To do: Print the data below exactly, but only the lines from the one containing "This screenshot has height=426, width=800." down to the one containing "Given: Click the broken", inclusive.

Data shown:
◆ ◆ ◆

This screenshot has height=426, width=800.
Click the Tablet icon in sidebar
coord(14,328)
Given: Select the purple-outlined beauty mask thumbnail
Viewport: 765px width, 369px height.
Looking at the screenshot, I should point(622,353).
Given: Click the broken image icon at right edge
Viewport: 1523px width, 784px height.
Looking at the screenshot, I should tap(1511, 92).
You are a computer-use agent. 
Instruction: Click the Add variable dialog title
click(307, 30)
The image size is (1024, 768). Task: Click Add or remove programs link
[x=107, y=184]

◆ ◆ ◆

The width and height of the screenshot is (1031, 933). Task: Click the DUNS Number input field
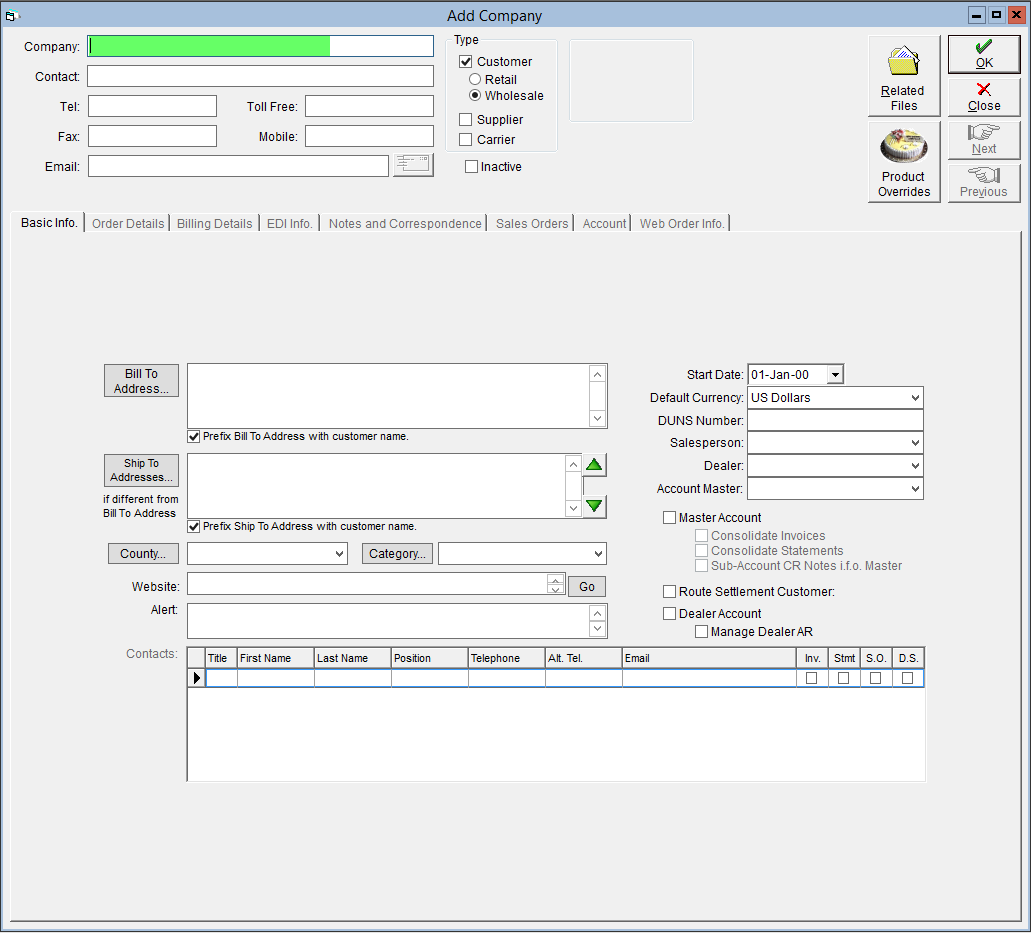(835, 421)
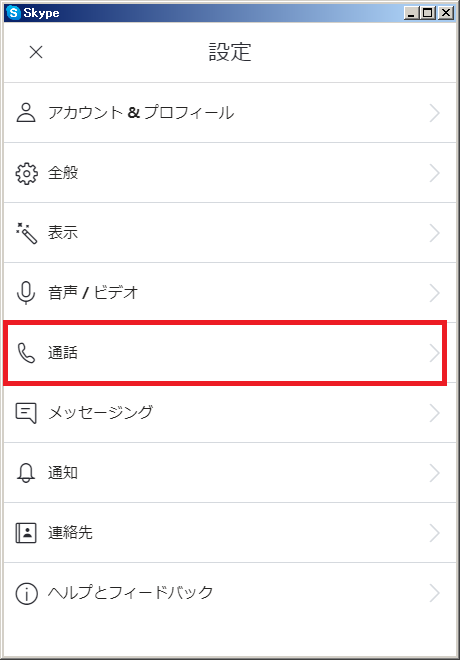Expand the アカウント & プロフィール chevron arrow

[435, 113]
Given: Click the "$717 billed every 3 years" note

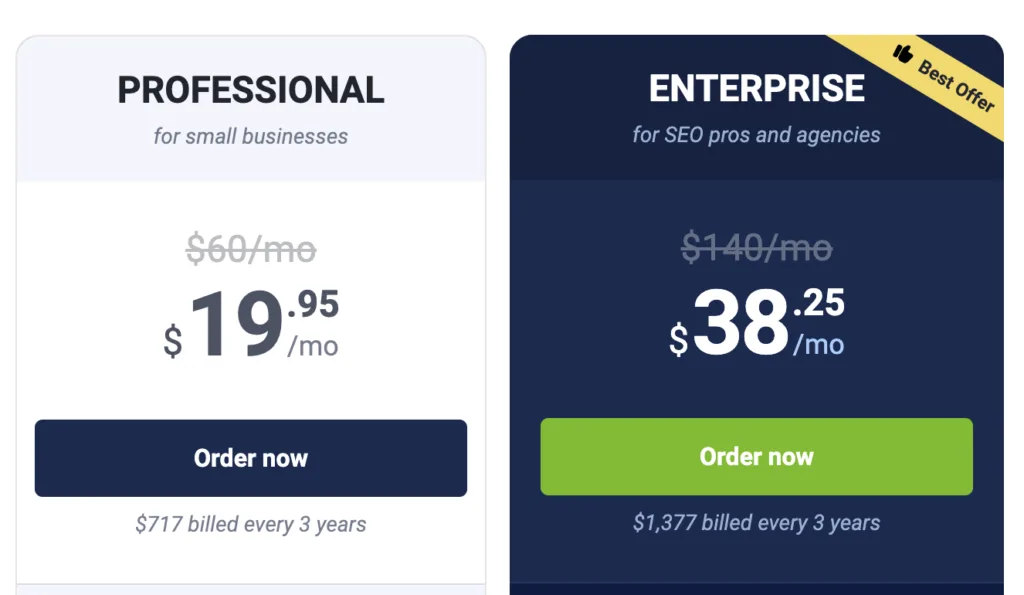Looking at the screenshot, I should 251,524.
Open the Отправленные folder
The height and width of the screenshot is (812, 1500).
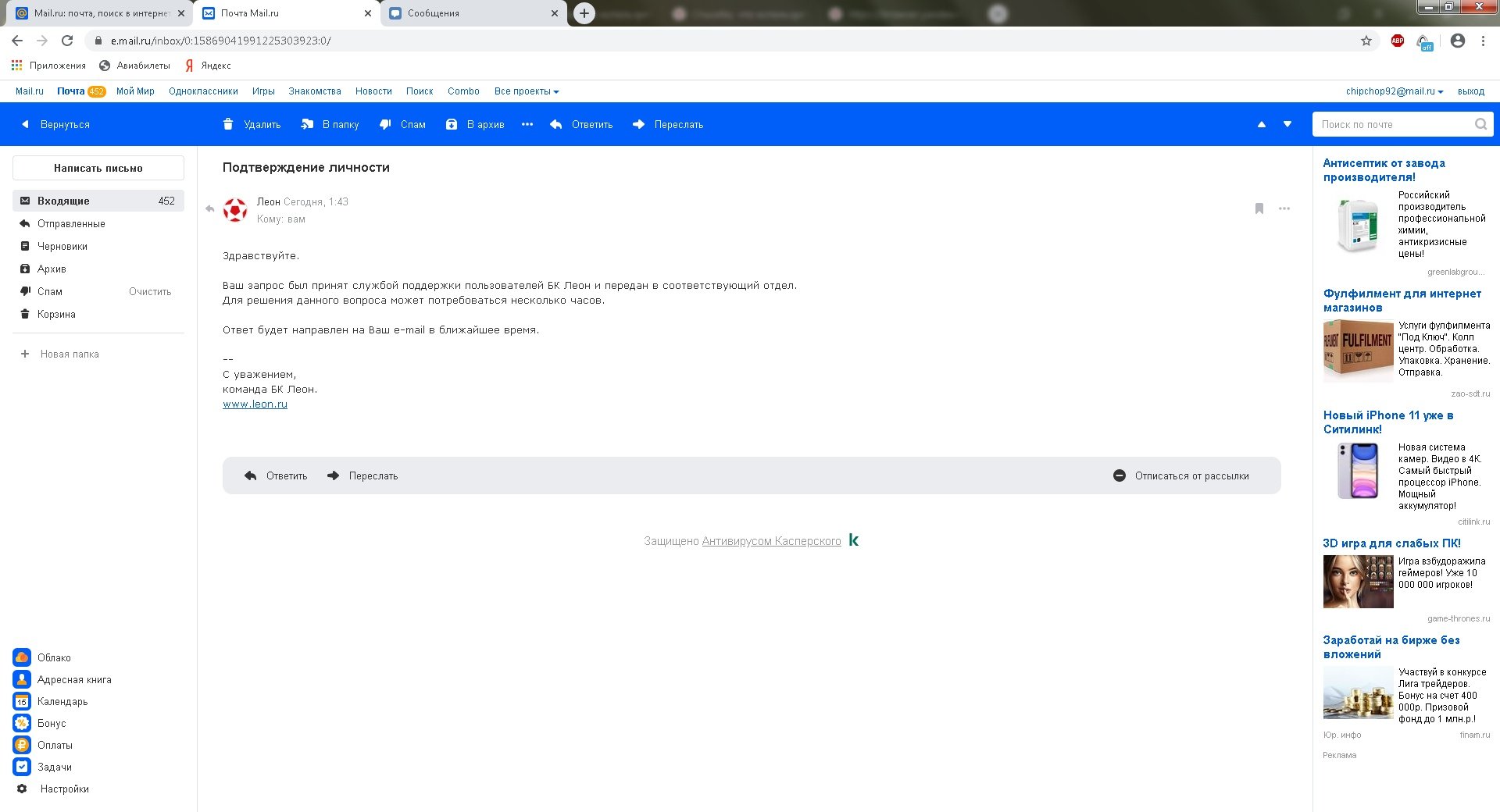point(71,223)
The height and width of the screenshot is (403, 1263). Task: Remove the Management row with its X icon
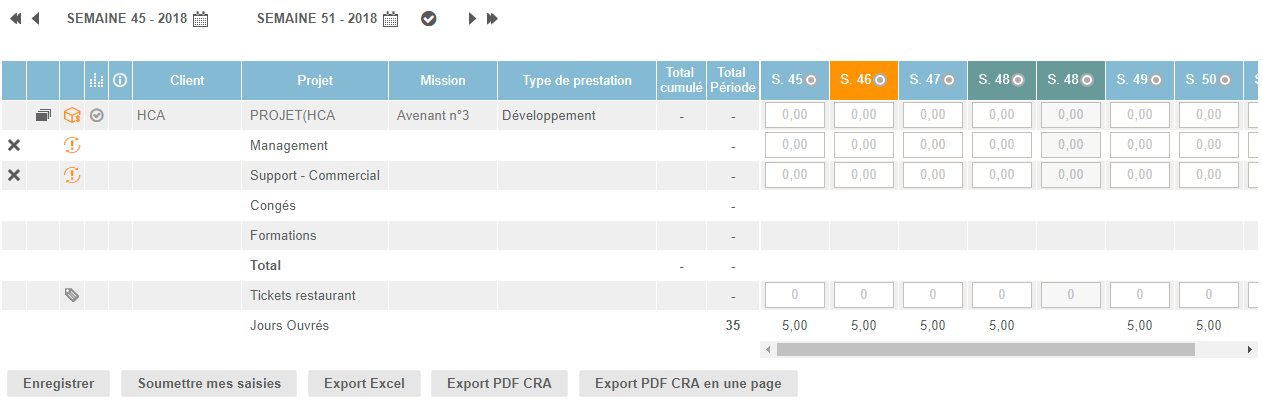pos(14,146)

◆ ◆ ◆

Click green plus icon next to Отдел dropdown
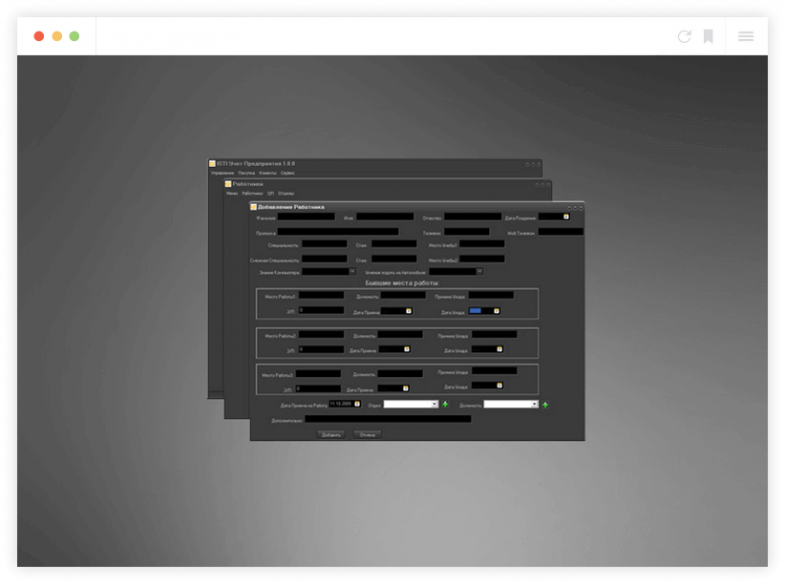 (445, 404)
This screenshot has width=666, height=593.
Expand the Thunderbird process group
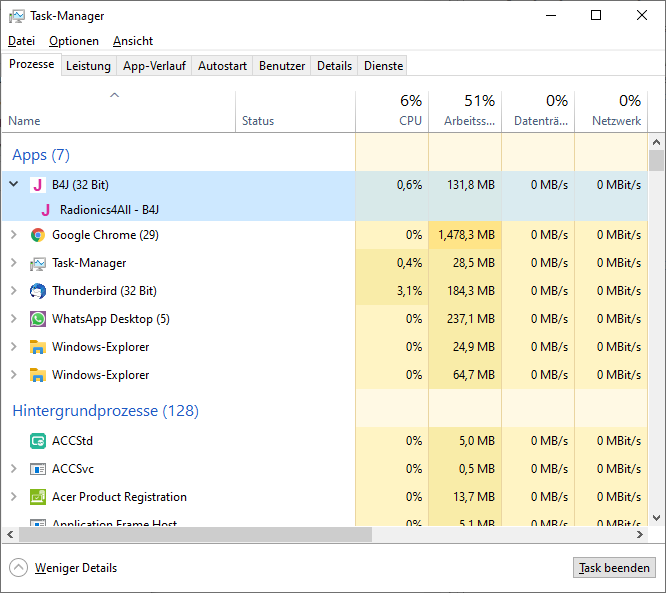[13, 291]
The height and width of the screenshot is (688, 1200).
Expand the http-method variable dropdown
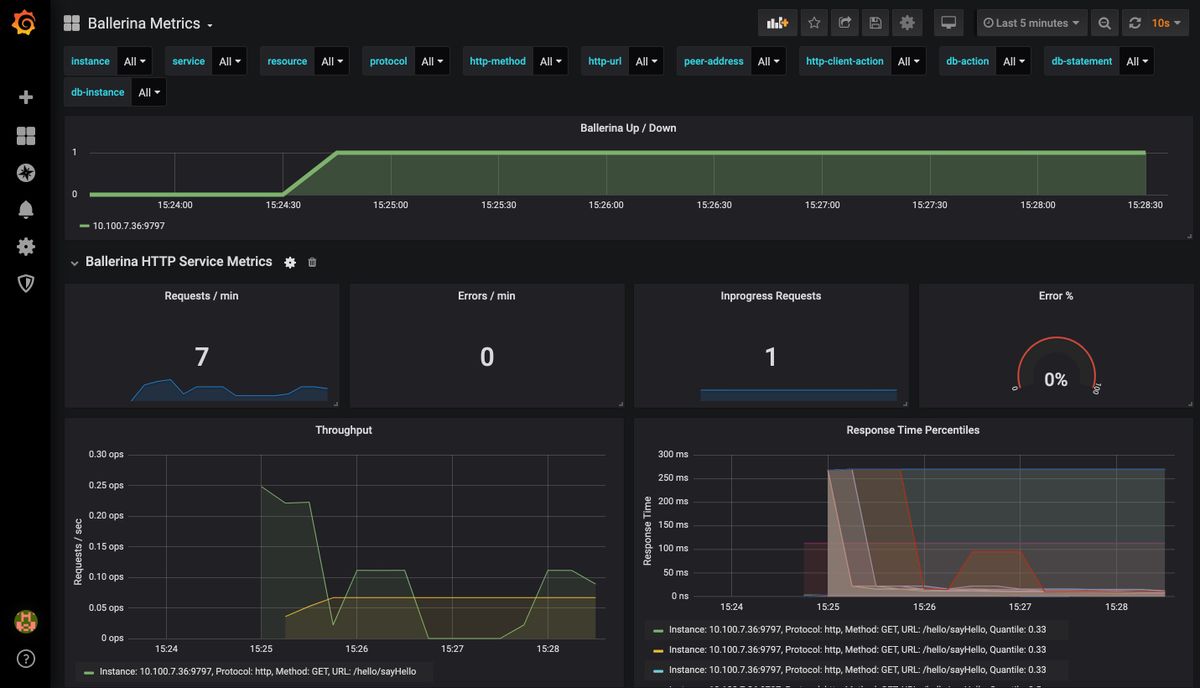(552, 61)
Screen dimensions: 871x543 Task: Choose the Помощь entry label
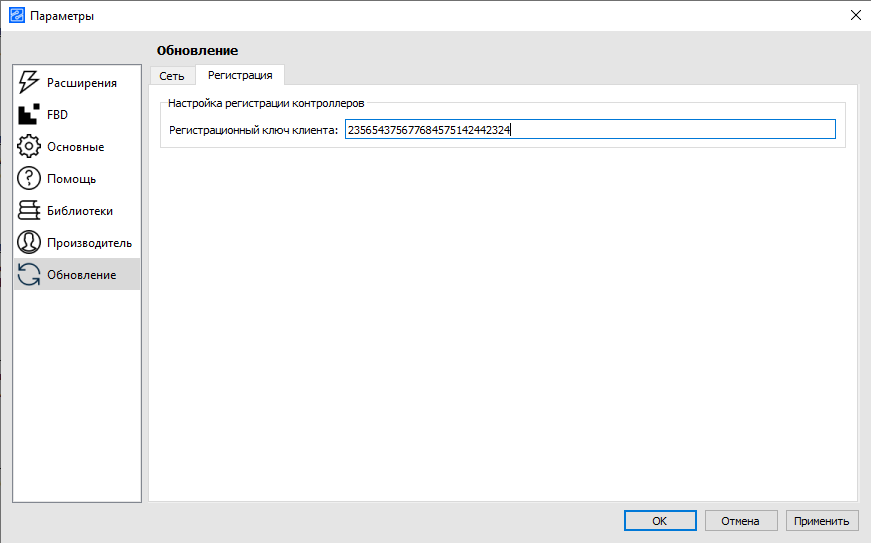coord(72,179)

◆ ◆ ◆

Response below:
This screenshot has height=426, width=800.
Click the Tablet icon in sidebar
coord(14,328)
Given: Select the purple-outlined beauty mask thumbnail
Viewport: 765px width, 369px height.
Looking at the screenshot, I should point(622,353).
Given: Click the broken image icon at right edge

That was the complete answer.